Tuesday, September 20, 2011

Resource-oriented URLs with dojo.hash and HTML5 history

Web development is so exciting! Every new browser release is shipped with a whole bunch of shiny new features to play with. And now that Firefox and Chrome are releasing new versions every couple of months, the dream of HTML5 is getting closer and closer to becoming "real". One of these new features is History API, which allows a web page to programmatically update the browser's URL without causing a page transition. Holy ajax goodness, Batman!  We've been stuck manipulating hashes for years because hashes were the only part of the URL that could be changed without causing the page to reload... until now.

In HTML5, the history object has been augmented with two new functions: pushState and replaceState. pushState adds a new entry to the browser back history and replaceState replaces the current entry in the browser history, both without reloading the browser.  This is very powerful, and makes it extremely easy for ajax applications to use resource-oriented URL schemes.  What's a resource-oriented URL and why is it so desirable to use them?  I'm glad you asked!

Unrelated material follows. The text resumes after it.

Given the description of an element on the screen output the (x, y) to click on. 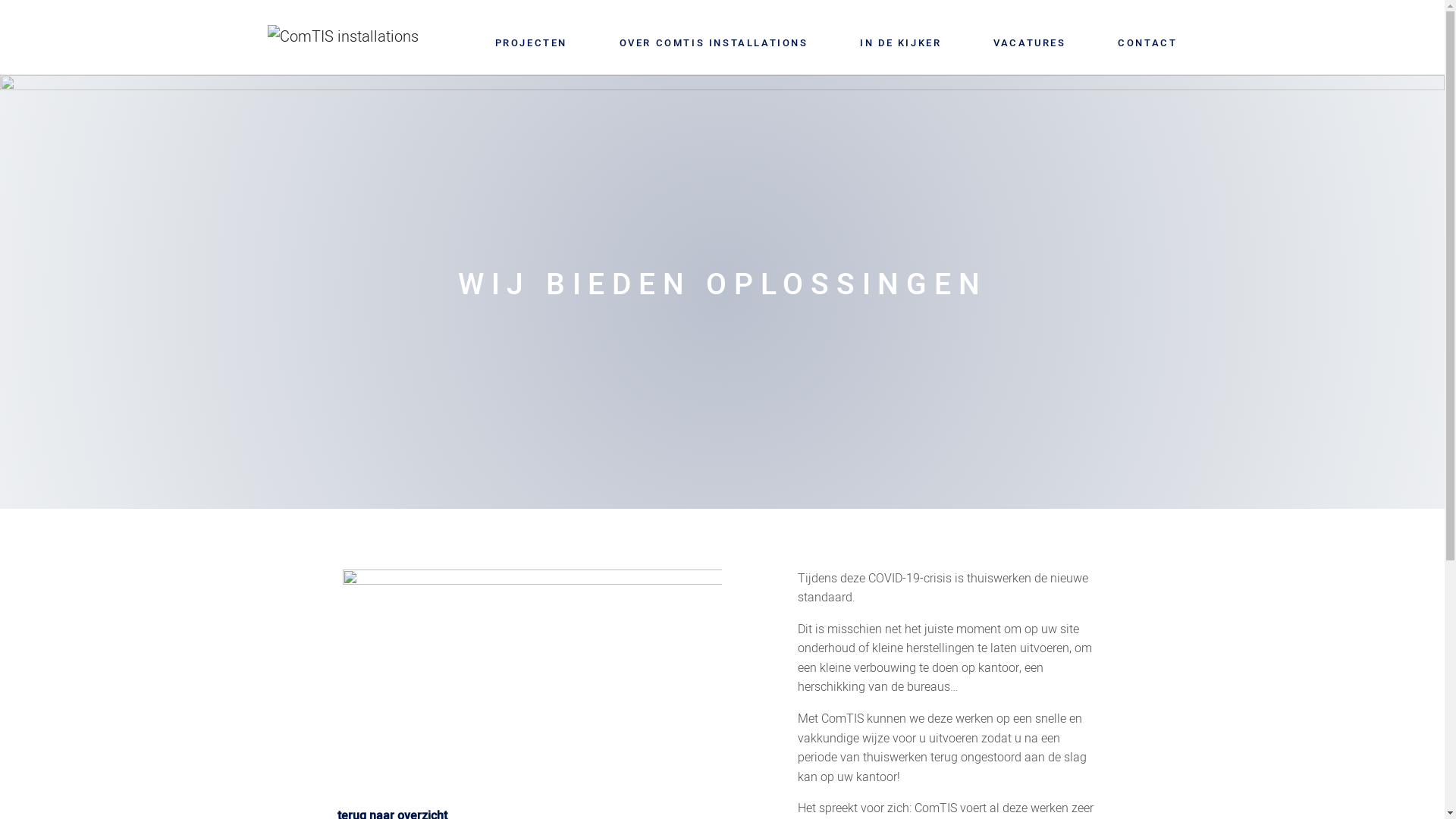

In resource-oriented architecture (ROA), an application must expose one URI per resource, and operations on each resource are performed using standard HTTP operations (GET, POST, PUT, DELETE, etc). For the purpose of this post, I'm going to focus on GETs, which is what web browsers do when you type a URL into the address bar. When a browser performs a GET on a resource, content negotiation is performed (by looking at the request's accept header), and the server responds with the resource in the format that was requested. The browser expects an HTML response, but other consumers may want a different representation (RDF+XML, JSON, etc). This concept is extremely powerful, because it serves different types of consumers in the way they wish to be served via the exact same URL - the URL of the resource.

The trouble starts when you want to combine these resource-oriented URLs with ajax applications (i.e. web apps that enable transitions between different resources without reloading the page). This is a fairly common practice these days, with big players like Google, Facebook and Twitter all using an ajax approach to UIs. Ajax applications are desirable because it means you only have to load common parts of the UI once. How annoying would it be if your Facebook chat windows along the bottom had to disappear and reload everytime you navigated to some other page in Facebook? (Answer: very). It would be a jarring user experience and wasteful of bits over the wire, even with heavy caching and optimized performance. How can we have our cake and eat it too? Enter history.pushState.

Before, because we were unable to manipulate the URL's path without a page reload, we used the following hash-based URL design:
https://example.com/myapp#/resource
Under the covers, we would register a servlet at /myapp/* that sends down an empty page with some JavaScript. The JavaScript would inspect the hash, figure out what needs to be displayed, fetch it, and then render it.  There are a few problems with this approach:
  1. The servlet is unable to see the value of the hash because the browser does not send it with the request. This makes it impossible to do any pre-processing of the hash on the server-side (forces reliance on a second round trip to fetch the resource payload).
  2. The page is blank until the JavaScript parses the URL and loads the appropriate resource. Making users wait is bad.
  3. The URL is ugly.
  4. It's impossible to do content negotiation to send other resource representations, since the server can't see what resource you're trying to fetch.
Now, with history.pushState, we can use the following URL scheme:
https://example.com/myapp/resource
We still register a servlet at /myapp/*, but this servlet can read the full path, so it can a) do content negotiation, and b) send more meat down with the initial HTML payload. Within the UI, links to other resources follow the same format (i.e. https://example.com/myapp/anotherresource), but we use a body click listener to intercept clicks to links that are within the servlet's namespace, and use history.pushState to update the URL instead of allowing the click to reload the page. Some JavaScript detects that the URL has changed, parses it, and then fetches the resource.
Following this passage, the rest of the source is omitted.